TASK OBJECTIVE | Skipping all pictures, please restate word for word the lines from the one that contains "The height and" through the last line of the entries.

DATASET RECORDS |
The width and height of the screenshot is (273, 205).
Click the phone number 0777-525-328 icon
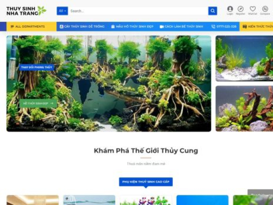[x=213, y=26]
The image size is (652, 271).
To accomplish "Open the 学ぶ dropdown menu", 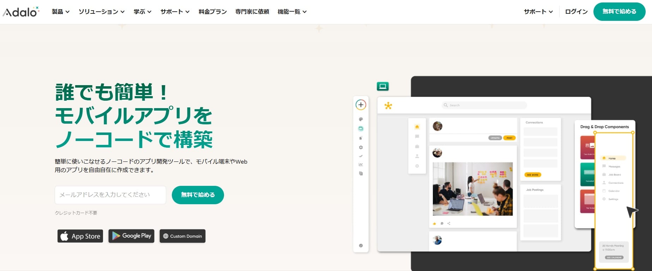I will click(142, 12).
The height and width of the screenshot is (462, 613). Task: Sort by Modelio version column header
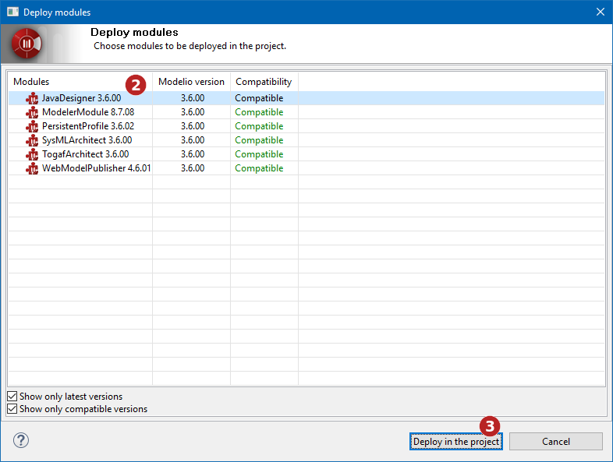[x=191, y=82]
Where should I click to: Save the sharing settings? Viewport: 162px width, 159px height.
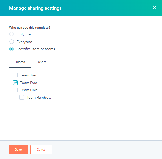tap(18, 150)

RESPONSE AREA |
The height and width of the screenshot is (462, 613). Task: Sort by Modelio version column header
[x=191, y=82]
Where should I click to: Save the sharing settings? Viewport: 162px width, 159px height.
tap(18, 150)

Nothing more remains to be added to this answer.